Doom9's Forum - View Single Post

LoRd_MuldeR · 6th August 2010, 15:36

Quote:

Originally Posted by neuron2

It's not difficult. I wrote an NV12 to RGB24 conversion (with configurable 601/709 coefficients) plus host transfer in two days. And that was starting with very little knowledge of CUDA. The code is so simple that I'm embarrassed that it took me that long (although a lot of that time was working out the correct YUV->RGB equations and optimizing the implementation).

So speak for yourself!

That really is an extremely simplistic example. And the problem fits perfectly on CUDA, as the RGB color value of a pixel only depends on the YUV color value of the same pixel, it does not depend on any other pixels. That's as "local" and "parallalizable" as it can be. I guess you didn't even use the Shared memory for that. There aren't much problems like that in the real world, unfortunately.

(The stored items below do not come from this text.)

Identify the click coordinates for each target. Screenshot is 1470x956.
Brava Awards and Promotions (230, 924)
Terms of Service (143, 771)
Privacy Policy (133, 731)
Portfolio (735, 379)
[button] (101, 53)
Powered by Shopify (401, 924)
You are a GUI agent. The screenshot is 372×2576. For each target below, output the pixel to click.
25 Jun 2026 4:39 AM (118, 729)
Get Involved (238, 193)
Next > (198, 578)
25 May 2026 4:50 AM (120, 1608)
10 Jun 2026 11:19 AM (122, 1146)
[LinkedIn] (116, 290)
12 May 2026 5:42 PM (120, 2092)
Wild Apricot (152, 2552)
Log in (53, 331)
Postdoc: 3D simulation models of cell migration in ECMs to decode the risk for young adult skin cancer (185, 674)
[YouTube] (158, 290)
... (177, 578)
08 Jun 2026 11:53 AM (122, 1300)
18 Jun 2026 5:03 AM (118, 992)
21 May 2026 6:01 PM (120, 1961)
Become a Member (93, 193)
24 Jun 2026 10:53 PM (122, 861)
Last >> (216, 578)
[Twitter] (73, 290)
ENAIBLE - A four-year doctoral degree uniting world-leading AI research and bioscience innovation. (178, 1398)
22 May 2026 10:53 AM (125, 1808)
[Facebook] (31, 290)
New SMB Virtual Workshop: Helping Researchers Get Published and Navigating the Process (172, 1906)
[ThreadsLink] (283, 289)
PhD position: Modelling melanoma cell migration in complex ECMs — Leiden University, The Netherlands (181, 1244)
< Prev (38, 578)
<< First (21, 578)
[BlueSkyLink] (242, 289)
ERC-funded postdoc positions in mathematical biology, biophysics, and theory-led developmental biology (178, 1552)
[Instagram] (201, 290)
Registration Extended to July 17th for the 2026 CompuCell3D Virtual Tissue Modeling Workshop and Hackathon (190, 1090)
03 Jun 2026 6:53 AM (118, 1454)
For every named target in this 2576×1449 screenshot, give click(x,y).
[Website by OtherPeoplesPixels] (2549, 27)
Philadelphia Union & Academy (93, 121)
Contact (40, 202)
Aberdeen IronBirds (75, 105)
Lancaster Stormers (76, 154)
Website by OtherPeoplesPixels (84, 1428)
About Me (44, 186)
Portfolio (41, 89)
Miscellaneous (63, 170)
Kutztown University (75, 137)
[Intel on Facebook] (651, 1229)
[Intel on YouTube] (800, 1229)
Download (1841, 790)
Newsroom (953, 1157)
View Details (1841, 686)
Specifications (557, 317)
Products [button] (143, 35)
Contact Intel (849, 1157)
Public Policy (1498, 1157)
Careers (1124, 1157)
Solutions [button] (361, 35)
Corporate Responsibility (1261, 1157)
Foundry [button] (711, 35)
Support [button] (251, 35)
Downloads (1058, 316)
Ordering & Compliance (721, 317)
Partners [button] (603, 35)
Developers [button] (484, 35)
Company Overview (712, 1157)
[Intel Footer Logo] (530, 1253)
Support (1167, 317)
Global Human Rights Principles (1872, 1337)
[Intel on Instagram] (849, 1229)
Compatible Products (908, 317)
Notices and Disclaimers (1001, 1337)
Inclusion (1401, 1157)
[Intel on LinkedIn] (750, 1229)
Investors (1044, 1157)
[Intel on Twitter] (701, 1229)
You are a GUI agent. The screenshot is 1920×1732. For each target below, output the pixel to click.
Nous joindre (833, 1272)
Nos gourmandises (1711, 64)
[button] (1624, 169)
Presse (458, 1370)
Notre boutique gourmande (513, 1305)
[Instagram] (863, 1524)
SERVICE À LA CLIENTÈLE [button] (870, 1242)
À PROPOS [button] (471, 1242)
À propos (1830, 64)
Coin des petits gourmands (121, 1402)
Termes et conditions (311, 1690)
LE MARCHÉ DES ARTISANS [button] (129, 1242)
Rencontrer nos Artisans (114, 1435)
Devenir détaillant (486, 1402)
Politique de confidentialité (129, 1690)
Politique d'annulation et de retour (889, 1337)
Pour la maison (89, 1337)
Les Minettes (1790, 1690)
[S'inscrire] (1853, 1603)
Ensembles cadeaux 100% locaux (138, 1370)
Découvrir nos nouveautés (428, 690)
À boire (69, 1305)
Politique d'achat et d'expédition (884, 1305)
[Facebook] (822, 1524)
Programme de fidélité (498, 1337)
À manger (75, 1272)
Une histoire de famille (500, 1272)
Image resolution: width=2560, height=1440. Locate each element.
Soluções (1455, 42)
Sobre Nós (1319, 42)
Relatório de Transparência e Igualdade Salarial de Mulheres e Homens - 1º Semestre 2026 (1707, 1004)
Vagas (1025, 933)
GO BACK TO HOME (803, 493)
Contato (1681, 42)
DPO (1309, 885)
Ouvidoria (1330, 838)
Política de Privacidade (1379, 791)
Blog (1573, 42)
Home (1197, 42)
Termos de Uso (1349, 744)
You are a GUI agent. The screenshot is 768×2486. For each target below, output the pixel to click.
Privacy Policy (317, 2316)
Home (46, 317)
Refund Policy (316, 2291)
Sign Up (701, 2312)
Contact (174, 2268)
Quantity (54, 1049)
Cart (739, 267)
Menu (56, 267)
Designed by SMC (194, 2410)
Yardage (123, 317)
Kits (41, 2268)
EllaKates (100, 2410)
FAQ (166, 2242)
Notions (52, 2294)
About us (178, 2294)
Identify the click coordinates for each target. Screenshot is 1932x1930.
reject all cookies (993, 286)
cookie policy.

As soon as you do something slightly more complex and you try to do it in a way that runs "fast" on CUDA, things get much more ugly. Especially if you need to store intermediate data in "shared" memory, but shared memory is too small. Also all the "memory access pattern" things are very complex. You need to take care which threads (of a block) run in the same Warp and which memory addresses (banks) they access.

Again I want to point to this example:
http://developer.download.nvidia.com.../reduction.pdf

(And remember, all they implement is a simple Vector reduction! At the end they have a bunch of code, code that really isn't trivial to understand, while in plain C this would be ~3 lines of code ^^)